┌────────
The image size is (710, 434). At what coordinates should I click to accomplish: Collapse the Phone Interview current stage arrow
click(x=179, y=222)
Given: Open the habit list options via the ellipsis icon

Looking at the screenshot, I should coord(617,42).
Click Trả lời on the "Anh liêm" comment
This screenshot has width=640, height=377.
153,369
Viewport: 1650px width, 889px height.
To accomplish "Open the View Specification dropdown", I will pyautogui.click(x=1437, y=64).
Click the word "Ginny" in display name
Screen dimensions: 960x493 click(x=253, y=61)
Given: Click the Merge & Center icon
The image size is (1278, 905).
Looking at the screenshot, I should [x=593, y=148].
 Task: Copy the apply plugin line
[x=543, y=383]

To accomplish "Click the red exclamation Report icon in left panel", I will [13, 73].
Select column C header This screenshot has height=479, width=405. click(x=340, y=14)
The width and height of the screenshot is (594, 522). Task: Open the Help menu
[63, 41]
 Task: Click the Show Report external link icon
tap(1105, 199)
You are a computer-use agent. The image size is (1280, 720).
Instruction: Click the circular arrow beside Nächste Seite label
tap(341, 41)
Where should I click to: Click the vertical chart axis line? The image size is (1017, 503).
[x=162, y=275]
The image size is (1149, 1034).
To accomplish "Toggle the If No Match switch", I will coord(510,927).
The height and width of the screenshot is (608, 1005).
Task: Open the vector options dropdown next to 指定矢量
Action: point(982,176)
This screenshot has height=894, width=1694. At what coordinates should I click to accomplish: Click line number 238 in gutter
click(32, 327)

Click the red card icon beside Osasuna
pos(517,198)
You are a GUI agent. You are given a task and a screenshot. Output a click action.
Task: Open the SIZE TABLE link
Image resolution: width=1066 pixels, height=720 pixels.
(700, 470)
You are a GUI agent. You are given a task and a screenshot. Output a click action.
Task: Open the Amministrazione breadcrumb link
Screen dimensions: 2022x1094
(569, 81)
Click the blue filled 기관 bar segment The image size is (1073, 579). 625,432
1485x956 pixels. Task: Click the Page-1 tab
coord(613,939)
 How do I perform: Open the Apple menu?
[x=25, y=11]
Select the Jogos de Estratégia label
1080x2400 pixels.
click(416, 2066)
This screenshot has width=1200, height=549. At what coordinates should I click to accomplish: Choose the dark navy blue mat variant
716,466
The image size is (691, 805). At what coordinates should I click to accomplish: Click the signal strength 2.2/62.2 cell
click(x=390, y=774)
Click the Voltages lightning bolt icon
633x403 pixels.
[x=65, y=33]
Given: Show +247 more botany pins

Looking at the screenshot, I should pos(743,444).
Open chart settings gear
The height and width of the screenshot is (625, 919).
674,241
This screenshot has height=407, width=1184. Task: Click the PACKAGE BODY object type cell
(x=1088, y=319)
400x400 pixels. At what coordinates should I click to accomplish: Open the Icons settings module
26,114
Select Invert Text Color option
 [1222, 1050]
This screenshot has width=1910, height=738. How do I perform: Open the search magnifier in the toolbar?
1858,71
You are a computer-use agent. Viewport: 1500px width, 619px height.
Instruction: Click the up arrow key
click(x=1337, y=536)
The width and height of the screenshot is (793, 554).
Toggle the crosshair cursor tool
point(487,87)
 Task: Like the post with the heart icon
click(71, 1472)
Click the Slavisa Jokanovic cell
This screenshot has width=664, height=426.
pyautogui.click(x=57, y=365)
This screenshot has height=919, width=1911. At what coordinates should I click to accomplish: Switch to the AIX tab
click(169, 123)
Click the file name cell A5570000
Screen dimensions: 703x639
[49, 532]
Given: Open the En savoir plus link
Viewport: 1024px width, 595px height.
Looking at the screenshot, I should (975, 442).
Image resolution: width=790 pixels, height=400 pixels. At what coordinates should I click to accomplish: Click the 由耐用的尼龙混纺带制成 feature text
└────────
:: What this task involves ::
A verbatim reproduction of all the records above is the expected answer.

:: Written answer ::
The image size is (710, 434). At what coordinates should I click to accomplish: Collapse the Phone Interview current stage arrow
click(x=179, y=222)
Given: Open the habit list options via the ellipsis icon

Looking at the screenshot, I should coord(617,42).
Click Trả lời on the "Anh liêm" comment
This screenshot has width=640, height=377.
153,369
Viewport: 1650px width, 889px height.
To accomplish "Open the View Specification dropdown", I will pyautogui.click(x=1437, y=64).
Click the word "Ginny" in display name
Screen dimensions: 960x493 click(x=253, y=61)
Given: Click the Merge & Center icon
The image size is (1278, 905).
Looking at the screenshot, I should [x=593, y=148].
 Task: Copy the apply plugin line
[x=543, y=383]

To accomplish "Click the red exclamation Report icon in left panel", I will [13, 73].
Select column C header This screenshot has height=479, width=405. click(x=340, y=14)
The width and height of the screenshot is (594, 522). Task: Open the Help menu
[63, 41]
 Task: Click the Show Report external link icon
tap(1105, 199)
You are a computer-use agent. The image size is (1280, 720).
Instruction: Click the circular arrow beside Nächste Seite label
tap(341, 41)
Where should I click to: Click the vertical chart axis line? The image size is (1017, 503).
[x=162, y=275]
The image size is (1149, 1034).
To accomplish "Toggle the If No Match switch", I will coord(510,927).
The height and width of the screenshot is (608, 1005).
Task: Open the vector options dropdown next to 指定矢量
Action: point(982,176)
This screenshot has height=894, width=1694. At what coordinates should I click to accomplish: Click line number 238 in gutter
click(32, 327)

Click the red card icon beside Osasuna
pos(517,198)
You are a GUI agent. You are given a task and a screenshot. Output a click action.
Task: Open the SIZE TABLE link
Image resolution: width=1066 pixels, height=720 pixels.
(700, 470)
You are a GUI agent. You are given a task and a screenshot. Output a click action.
Task: Open the Amministrazione breadcrumb link
Screen dimensions: 2022x1094
(569, 81)
Click the blue filled 기관 bar segment The image size is (1073, 579). 625,432
1485x956 pixels. Task: Click the Page-1 tab
coord(613,939)
 How do I perform: Open the Apple menu?
[x=25, y=11]
Select the Jogos de Estratégia label
1080x2400 pixels.
click(416, 2066)
This screenshot has width=1200, height=549. At what coordinates should I click to accomplish: Choose the dark navy blue mat variant
716,466
The image size is (691, 805). At what coordinates should I click to accomplish: Click the signal strength 2.2/62.2 cell
click(x=390, y=774)
Click the Voltages lightning bolt icon
633x403 pixels.
[x=65, y=33]
Given: Show +247 more botany pins

Looking at the screenshot, I should pos(743,444).
Open chart settings gear
The height and width of the screenshot is (625, 919).
674,241
This screenshot has height=407, width=1184. Task: Click the PACKAGE BODY object type cell
(x=1088, y=319)
400x400 pixels. At what coordinates should I click to accomplish: Open the Icons settings module
26,114
Select Invert Text Color option
 [1222, 1050]
This screenshot has width=1910, height=738. How do I perform: Open the search magnifier in the toolbar?
1858,71
You are a computer-use agent. Viewport: 1500px width, 619px height.
Instruction: Click the up arrow key
click(x=1337, y=536)
The width and height of the screenshot is (793, 554).
Toggle the crosshair cursor tool
point(487,87)
 Task: Like the post with the heart icon
click(71, 1472)
Click the Slavisa Jokanovic cell
This screenshot has width=664, height=426.
pyautogui.click(x=57, y=365)
This screenshot has height=919, width=1911. At what coordinates should I click to accomplish: Switch to the AIX tab
click(169, 123)
Click the file name cell A5570000
Screen dimensions: 703x639
[49, 532]
Given: Open the En savoir plus link
Viewport: 1024px width, 595px height.
Looking at the screenshot, I should (975, 442).
Image resolution: width=790 pixels, height=400 pixels. At what coordinates should I click to accomplish: Click the 由耐用的尼龙混纺带制成 feature text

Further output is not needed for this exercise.